Philip Strobl’s contribution deals with the large cohort of Burgenländers who left before and in even larger numbers after World War I. The Burgenland was a slice of Western Hungarian territory attached after World War I to Austria by the victorious Allies in the Paris Peace conference. People living in this very rural and agrarian area were desperately poor before World War I and even poorer after the war, when the dislocations of the war and famine struck the newly created Austria. Burgenländers had been migrants looking for work in the 19th century and continued that tradition into the twentieth century. Increasingly they were looking for work and a new start in America until the quota laws of 1921/1924 interrupted this migratory flow. People from Vienna and the poverty-stricken Burgenland were the largest group of emigrants from the newly created Austria after the war. Among the almost 72,000 Austrians who were looking for new opportunities by way of migration, some 22,500 hailed from the Burgenland. Strobl’s chapter concentrates on the “push”-factors that caused this large outflow of Burgenländers.
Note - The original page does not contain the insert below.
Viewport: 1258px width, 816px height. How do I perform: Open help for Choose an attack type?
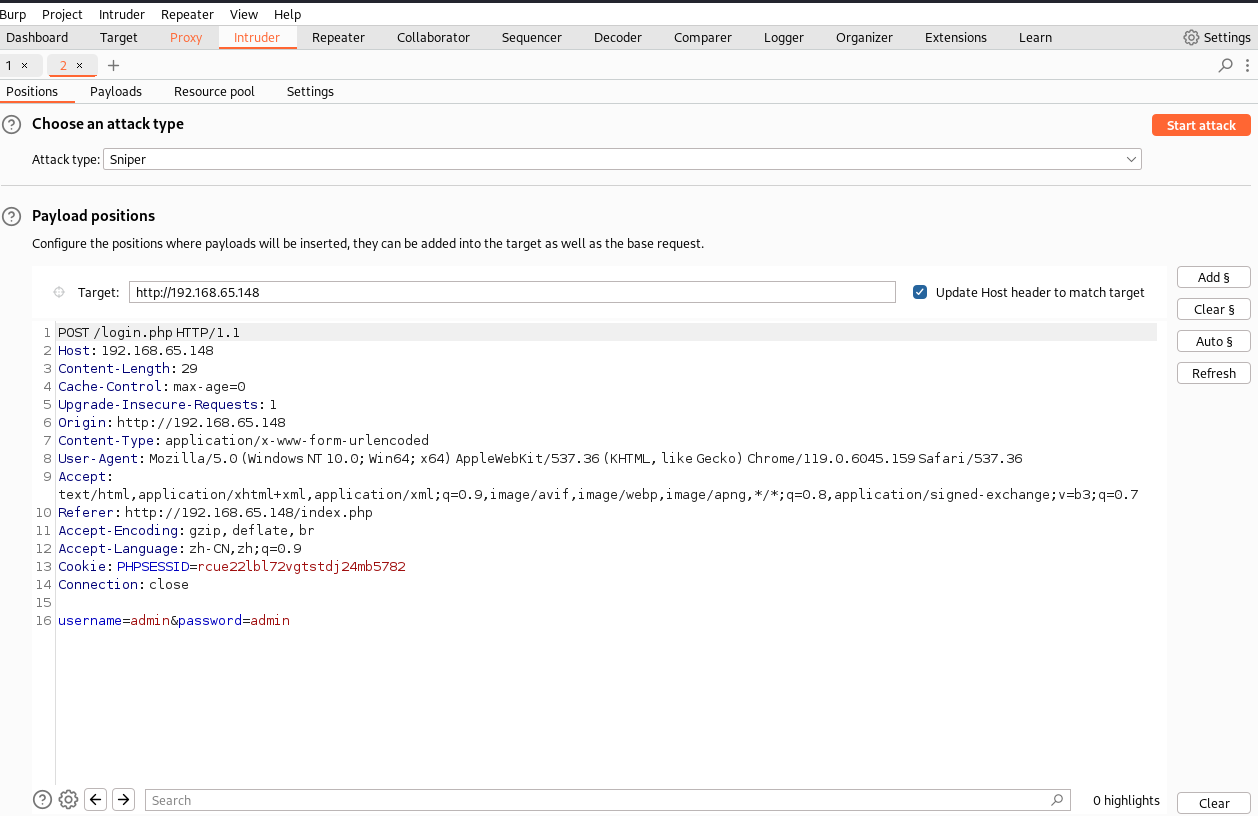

Next to the Burgenländers, the largest cohort of Austrians who left – after the mid-1930s fled – the country in the interwar period (1918–1938) were the Jews of Vienna. Like the Viertels, many of the famous economists (both Jews and gentiles, see below) and social scientists like Karl Lazarsfeld33, some began to leave Austria in the early 1930s for career reasons. Quite a few of them managed to snag coveted fellowships from the Laura Spellman Rockefeller Fund of the Rockefeller Foundation, which often led to subsequent employment by American universities. The far larger portion of Jews who found refuge in the U.S. during the “Anschluss era”, were expelled by the Nazis after the annexation and occupation of Austria by the Third Reich in March 1938. Most of these Jews were from Vienna and were humiliated, their property confiscated (“Arisierungen”), persecuted, and driven out of the country by the Austrian Nazis in the course of 1938. Some 130,000 Jews left Austria/ the Ostmark and migrating to all four corners of the world. Ca. 30,000 were lucky enough to get affidavits and visas to come to the United States.34 Sitting out World War II in the U.S., they joined the U.S. Army, continued their careers, and became American citizens. Most stayed in their new found homeland after the war.
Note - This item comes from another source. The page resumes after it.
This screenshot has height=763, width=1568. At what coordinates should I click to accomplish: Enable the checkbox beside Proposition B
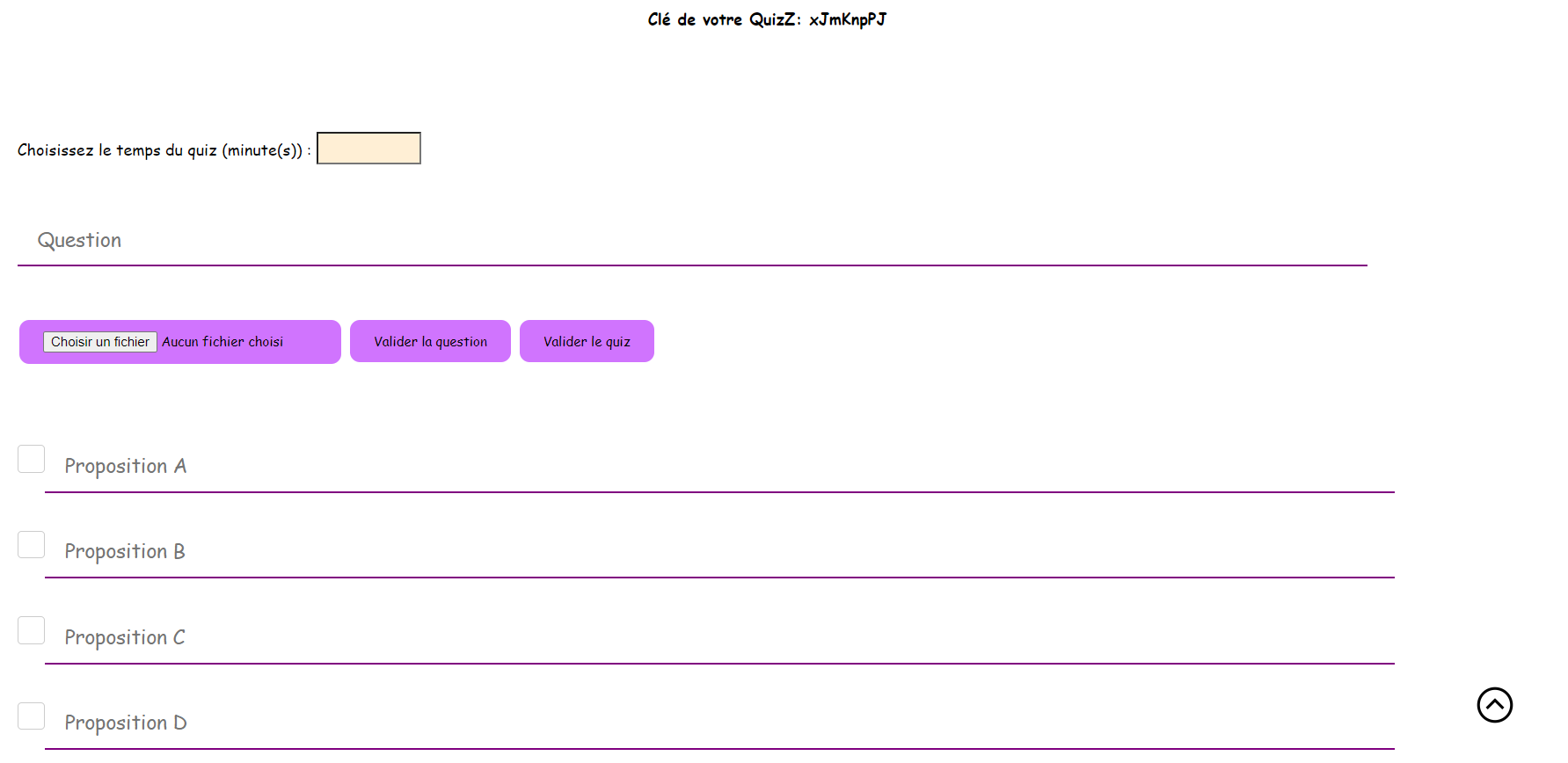(32, 545)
Austrians left the country in the 1920s not only for economic reasons but also migrated to America as a means to improve their career chances and better their lives. The actor and writer/director Salka and Berthold Viertel had both made a name for themselves in the world of theater and were headed to Hollywood in 1928 to launch careers in the film business, as Katharina Prager’s chapter explains. They did not plan to make their migration permanent but returned to Vienna after a successful stint in California. While Salka came back to Europe after World War II – having worked with stars like Greta Garbo and raising the Viertels’ two boys in Los Angeles – the successful Hollywood director Berthold returned to Berlin in 1932, without negotiating a new contract before he left. Having been socialized in the highly rarified intellectual climate of “fin-de-siècle Vienna”, they both felt like “strangers in a strange land.” The ascent of the Nazis destroyed Salka Viertel’s chances to continue working in Central Europe, given his Jewish background. He returned to Hollywood via London, without being able to relaunch his promising career in the film industry. The rise of the Nazis turned their temporary migration to America into exile. While their children fully “assimilated” into the American way-of-life, Berthold Viertel never did and withdrew into the large Central European exile community in L.A.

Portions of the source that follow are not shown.